= Beginning of Section =

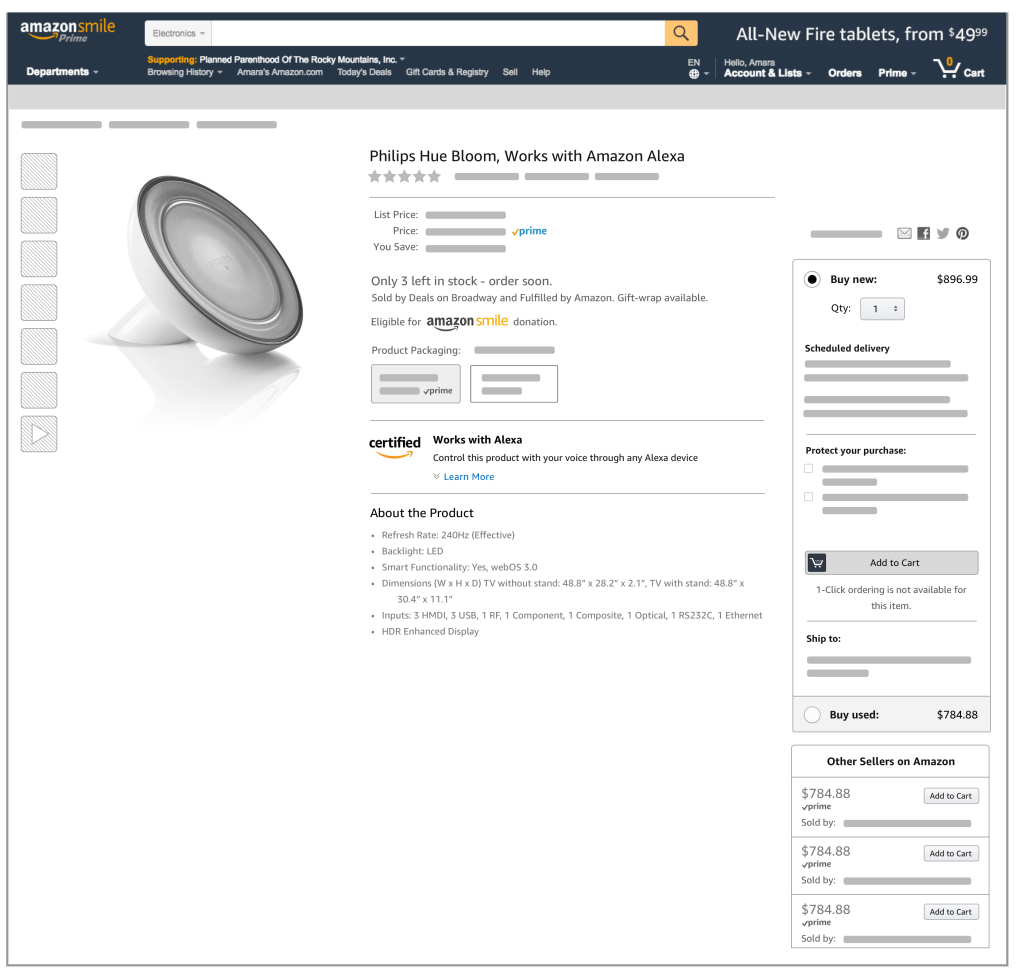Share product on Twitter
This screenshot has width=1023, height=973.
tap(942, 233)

= End of Section =
= Beginning of Section =

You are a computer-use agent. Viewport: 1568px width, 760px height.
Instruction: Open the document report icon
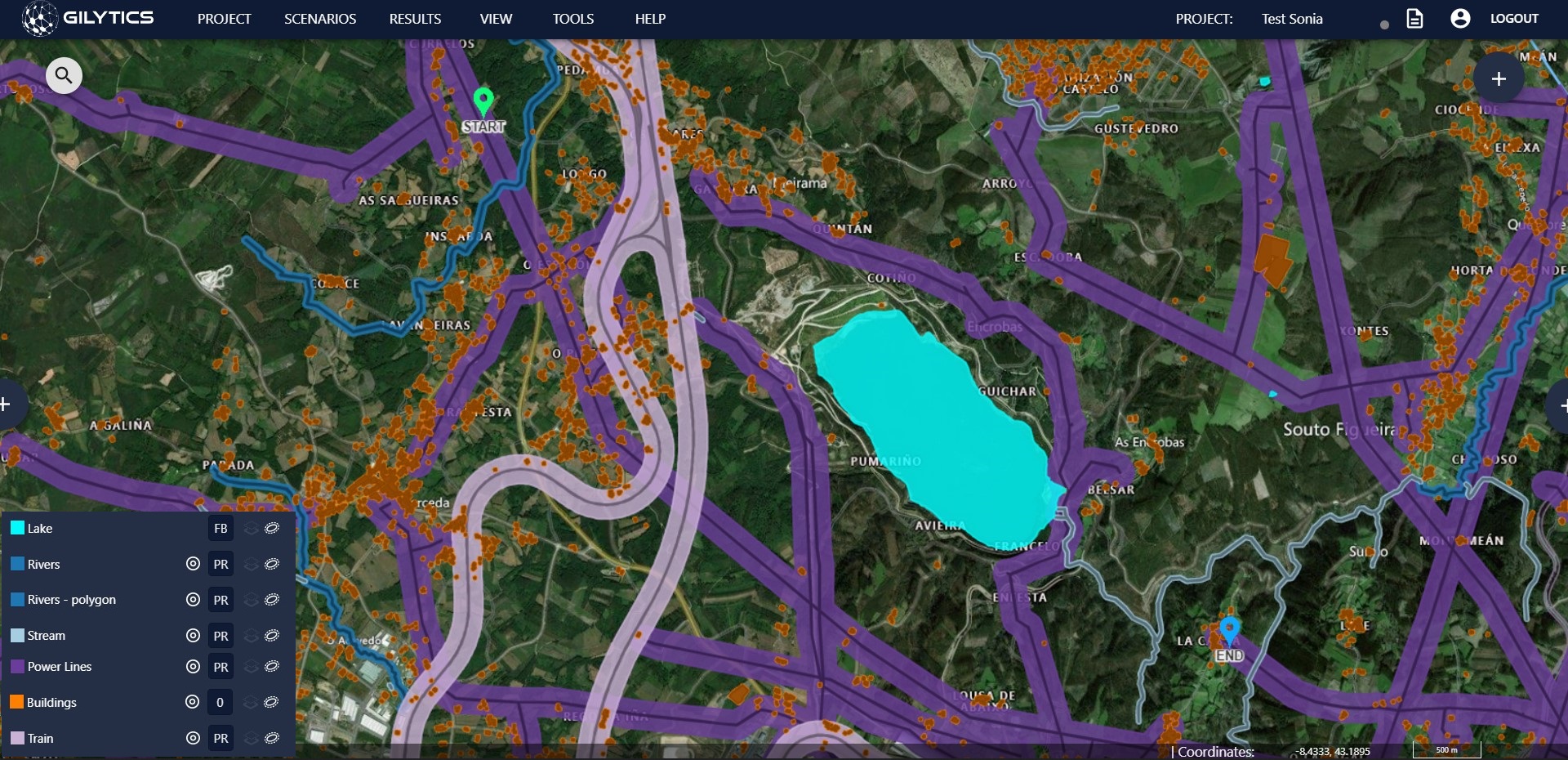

= End of Section =

*Problem statement:*
Your answer should consist only of the lines above between the line holding "You are a computer-use" and the line holding "Instruction: Open the document report icon", inclusive, each transcribed exactly.

*Exercise solution:*
You are a computer-use agent. Viewport: 1568px width, 760px height.
Instruction: Open the document report icon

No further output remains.